Il disastro di Rigopiano: 22 assoluzioni, 8 condanne «Non è stata resa giustizia»
In appello altre tre persone giudicate colpevoli tra cui l’ex prefetto di Pescara. Rabbia dei familiari
Una sentenza parzialmente riformata. Che non può e non potrà mai alleviare il dolore dei parenti delle 29 vittime della strage di Rigopiano, in Abruzzo, del 18 gennaio 2017. Dopo l’assoluzione di quasi tutti gli imputati in primo grado, che scatenò la rabbia dei familiari in aula, in appello sono state tre le condanne in più, accolte in ogni caso in maniera contrastante dai familiari. A un anno e otto mesi, per falso e omissioni di atti di ufficio (per mancata convocazione della sala operativa), è stato condannato l’ex prefetto di Pescara, Francesco Provolo, che in primo grado era stato assolto: l’accusa aveva chiesto per lui dodici anni. E allo stesso modo sono stati condannati anche Enrico Colangeli (due anni e otto mesi), tecnico comunale, e Leonardo Bianco (un anno e quattro mesi), dirigente della Prefettura di Pescara, che in precedenza erano stati assolti.
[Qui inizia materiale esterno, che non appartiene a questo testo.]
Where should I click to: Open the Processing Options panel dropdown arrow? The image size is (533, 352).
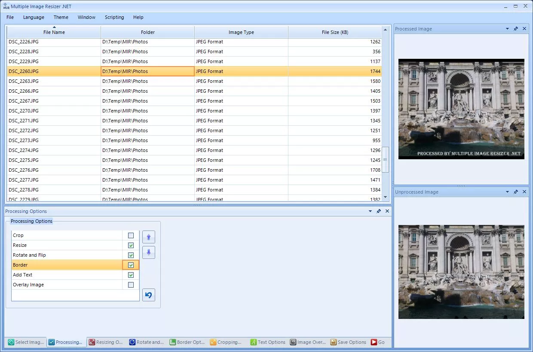coord(370,211)
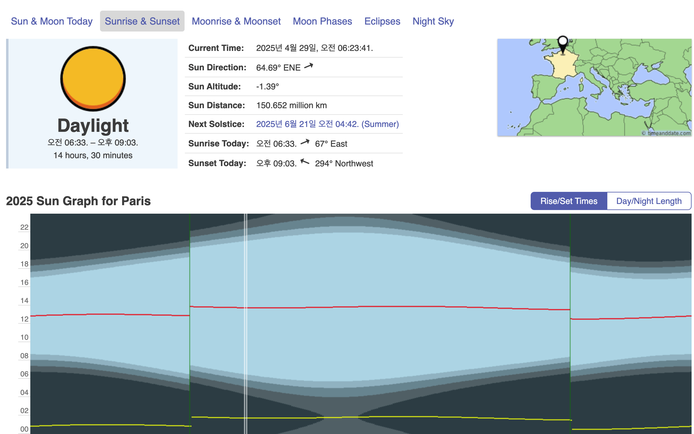Viewport: 694px width, 434px height.
Task: Click the yellow sun daylight icon
Action: click(93, 78)
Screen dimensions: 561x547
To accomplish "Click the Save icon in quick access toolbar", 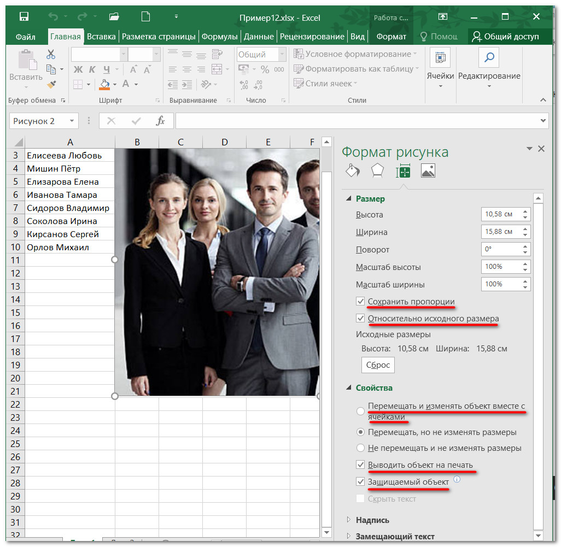I will coord(25,17).
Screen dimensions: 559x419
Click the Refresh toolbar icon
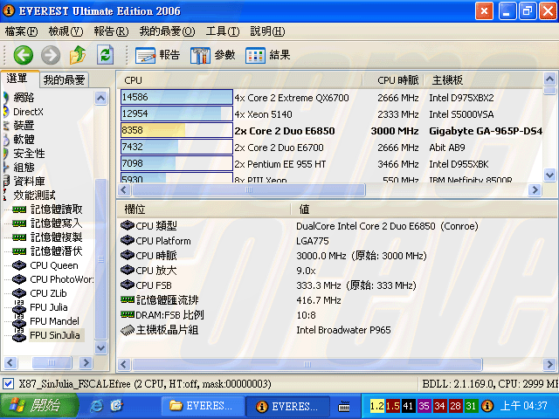coord(105,55)
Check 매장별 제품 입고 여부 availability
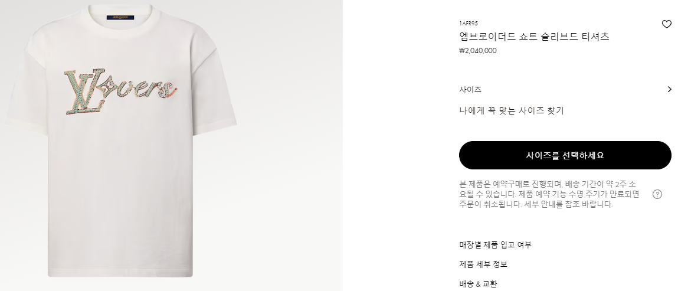The width and height of the screenshot is (678, 291). 495,245
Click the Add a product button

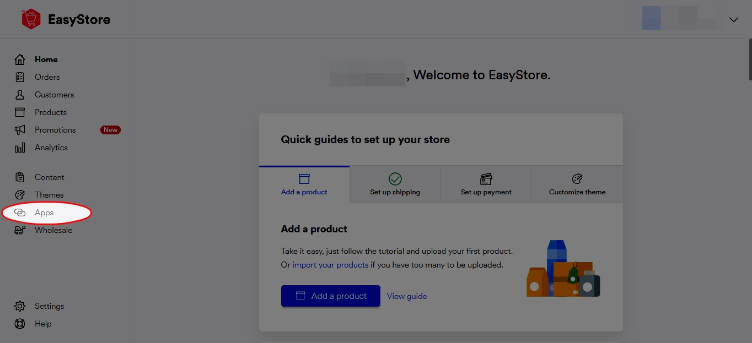point(330,296)
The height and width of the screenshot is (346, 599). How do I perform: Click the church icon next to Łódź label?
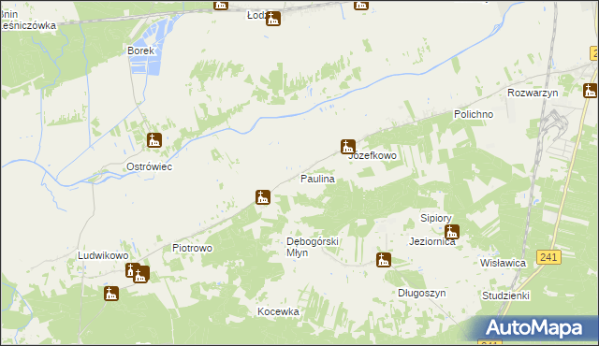[x=273, y=19]
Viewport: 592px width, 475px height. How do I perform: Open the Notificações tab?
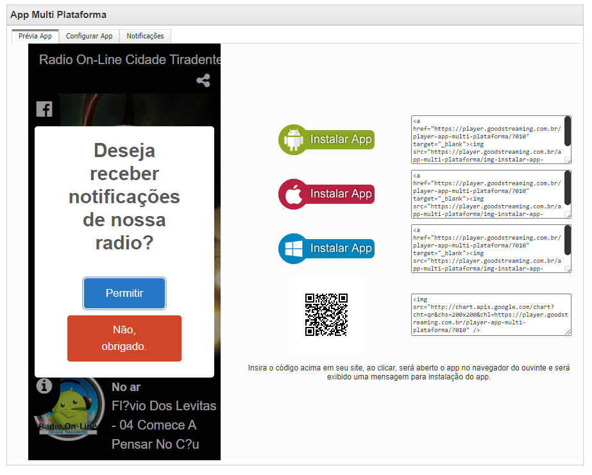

Rinvii Il dispositivo della sentenza d’appello ha stabilito pure 22 assoluzioni, tra cui quella dell’ex presidente della Provincia di Pescara, Antonio Di Marco. Mentre sono state confermate le sentenze di condanna (cinque in tutto) del primo grado per il sindaco di Farindola, Ilario Lacchetta, due anni e otto mesi; per i due funzionari della Provincia, Mauro Di Blasio e Paolo D’Incecco (tre anni e quattro mesi ciascuno), responsabili della viabilità e pulizia della strada che conduceva al resort; per Bruno Di Tommaso (6 mesi), l’ex gestore dell’albergo, e
Giuseppe Gatto (6 mesi), il consulente che produsse la relazione tecnica, su richiesta della “Gran Sasso spa”, società che gestiva il resort, per tettoie e verande che poi cedettero con la valanga. Quel giorno maledetto di oltre sette anni fa, il lussuoso resort alle pendici del versante pescarese del Gran Sasso, l’Hotel Rigopiano appunto, fu travolto e a perdere la vita furono 29 persone sotto migliaia di metri cubi di neve che spazzarono via tutto. I familiari, presenti ieri in aula, non hanno mai smesso di chiedere giustizia in questi anni: lo hanno fatto appelli, processioni e con magliette a occupare simbolicamente le sedie di aule di tribunali spesso svuotate in pochi minuti per i continui rinvii, ben 15 dalla prima udienza del 16 luglio 2019 in attesa della sentenza di primo grado. Per l’accusa quanto accaduto fu «un fallimento di un intero sistema», ovvero «l’omessa pianificazione territoriale di una Legge del 1992».
Reazioni Rispetto ad una sentenza che ha confermato la sostanza delle decisioni dell’anno scorso pur aggiungendo tre condanne, Egizio Bonifazi, papà di Emanuele, ha spiegato che il vero colpevole, la Regione, non sia stato coinvolto: «Con questa sentenza muore la prevenzione in Italia, nessuno dei vertici è stato condannato, avrebbero dovuto chiedere aiuto, si sono affidati ai loro sottoposti che non hanno fatto niente». Mentre Alessandro Di Michelangelo, fratello di Dino, ha parlato di «una sentenza che ripaga, seppur in parte, la delusione di quella di primo grado. Certo, non ci sono vincitori né vinti, ma si intravede la luce della verità». Profondamente deluso, invece, Alessio Feniello, padre di Stefano, 28 anni, morto nella tragedia: «Ci siamo meritati questa sentenza, avremmo dovuto occupare il tribunale di Pescara dopo la sentenza di primo grado. In Italia se rubi una gallina vai in carcere, se ammazzi 30 persone sei assolto. È una pagliacciata, non una sentenza. Ci aspettavamo di più. La condanna della Regione e della Provincia. Non penso che sia una cosa normale tirare dentro un tecnico comunale e l’ex prefetto per depistaggio. Andavano condannati altri personaggi. Se oggi avessero preso tutti l’ergastolo a me non cambiava nulla. Ma potevo guardare la foto di mio figlio e dire: ho fatto il mio dovere per darti giustizia».